When it was the council's turn to ask questions, Barbara Szepatowski went first.
She asked who would be responsible for paying for munic
ipal services that would be required during each passage. She noted that with the police force, the union requires that an officer be called in for a minimum four-hour shift even though the ship might only be passing for 15 minutes. Shearer said that Weaver's Cove would work out the specifics with each town.
Szepatowski wanted to know how much insurance the company carries in case of a disaster. Shearer said the individual ships carry their own insurance by Lloyds of London that has "unlimited liability."
Assuming all permits were in place, Szepatowski asked how long would it be before an LNG port could be up and running. Shearer said they could get one operational by the middle of 2010.

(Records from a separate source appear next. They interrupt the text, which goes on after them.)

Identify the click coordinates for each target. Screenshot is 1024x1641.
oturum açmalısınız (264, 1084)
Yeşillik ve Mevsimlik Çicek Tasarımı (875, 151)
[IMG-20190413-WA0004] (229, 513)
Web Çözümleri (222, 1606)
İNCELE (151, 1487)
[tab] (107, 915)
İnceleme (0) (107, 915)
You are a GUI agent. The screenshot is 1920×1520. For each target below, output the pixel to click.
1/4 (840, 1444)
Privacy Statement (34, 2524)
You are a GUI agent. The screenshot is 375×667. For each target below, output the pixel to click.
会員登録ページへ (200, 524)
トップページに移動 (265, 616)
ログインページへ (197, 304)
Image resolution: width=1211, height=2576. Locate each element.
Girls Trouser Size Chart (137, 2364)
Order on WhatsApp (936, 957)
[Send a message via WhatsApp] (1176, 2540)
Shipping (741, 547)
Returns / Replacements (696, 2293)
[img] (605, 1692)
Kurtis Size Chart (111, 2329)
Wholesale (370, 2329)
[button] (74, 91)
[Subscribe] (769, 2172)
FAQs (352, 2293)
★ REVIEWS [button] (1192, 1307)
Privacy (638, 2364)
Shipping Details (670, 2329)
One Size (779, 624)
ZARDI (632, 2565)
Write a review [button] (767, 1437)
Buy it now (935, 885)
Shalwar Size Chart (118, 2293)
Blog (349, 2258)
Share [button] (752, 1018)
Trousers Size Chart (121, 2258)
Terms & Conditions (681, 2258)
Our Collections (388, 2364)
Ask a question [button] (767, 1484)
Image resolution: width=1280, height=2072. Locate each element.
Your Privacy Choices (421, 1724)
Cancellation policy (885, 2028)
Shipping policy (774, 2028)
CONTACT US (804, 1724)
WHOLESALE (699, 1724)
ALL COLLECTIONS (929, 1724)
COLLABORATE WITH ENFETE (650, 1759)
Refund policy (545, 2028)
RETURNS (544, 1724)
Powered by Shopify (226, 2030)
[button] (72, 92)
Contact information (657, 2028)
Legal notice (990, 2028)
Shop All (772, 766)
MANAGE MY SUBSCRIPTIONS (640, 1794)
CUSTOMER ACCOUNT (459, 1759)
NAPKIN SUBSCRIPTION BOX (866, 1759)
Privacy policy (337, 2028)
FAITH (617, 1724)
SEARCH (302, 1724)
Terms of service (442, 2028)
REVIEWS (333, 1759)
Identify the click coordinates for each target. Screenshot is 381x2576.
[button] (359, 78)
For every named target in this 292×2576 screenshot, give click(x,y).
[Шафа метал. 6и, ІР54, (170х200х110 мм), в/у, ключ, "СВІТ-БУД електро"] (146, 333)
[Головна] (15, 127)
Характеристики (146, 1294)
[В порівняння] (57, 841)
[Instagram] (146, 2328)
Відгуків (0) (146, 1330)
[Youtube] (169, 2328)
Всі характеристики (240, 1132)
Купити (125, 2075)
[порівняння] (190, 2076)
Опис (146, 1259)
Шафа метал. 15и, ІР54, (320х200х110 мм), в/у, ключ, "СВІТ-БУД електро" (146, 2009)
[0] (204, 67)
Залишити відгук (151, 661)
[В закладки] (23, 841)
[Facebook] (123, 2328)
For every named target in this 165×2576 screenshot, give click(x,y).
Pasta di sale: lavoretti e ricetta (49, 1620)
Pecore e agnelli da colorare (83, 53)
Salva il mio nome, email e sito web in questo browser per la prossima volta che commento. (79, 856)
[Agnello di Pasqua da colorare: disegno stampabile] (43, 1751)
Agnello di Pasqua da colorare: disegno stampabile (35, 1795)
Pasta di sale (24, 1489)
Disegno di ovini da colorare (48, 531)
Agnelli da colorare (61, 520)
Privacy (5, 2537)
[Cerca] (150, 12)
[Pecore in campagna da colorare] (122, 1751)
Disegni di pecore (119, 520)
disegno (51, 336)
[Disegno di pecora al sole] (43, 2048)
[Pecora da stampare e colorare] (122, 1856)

"Why not put it offshore?" Szepatowski asked. Shearer said the technology is unproven and that while summer and fall hurricanes can affect LNG operations in the Gulf of Mexico, it would be winter nor'easters that would have the biggest negative impact on a platform off New England. In bad seas, the ships would have to turn around, Shearer said, noting, "If the ship leaves, so does the gas."
Councilman Bill Kelly said he felt Weaver's Cove Energy was being overly optimistic about the local Coast Guard's role in providing security throughout the bay transits. He said there are currently four 27-foot Coast Guard vessels in the area. "I cannot imagine how the Coast Guard will do the jobs they have now plus the added responsibility," Kelly said.
DiGiando told Shearer about the event some months ago when many Jamestown officials toured the Everett, Mass., LNG port to see how a transit operates there.
"We don't have the level of services" that the Chelsea, Mass., police department has, DiGiando said, and "we can't offer to help secure these ships."
DiGiando described Jamestown's 13 member police force and volunteer fire department. "We can't stress them out with this kind of responsibility," DiGiando said about the fire department.
Seemingly frustrated by what he was hearing, DiGiando said, "What's the payback for Jamestown. We don't even use gas here."
Of the audience members who spoke, none was in favor of the proposed LNG terminal.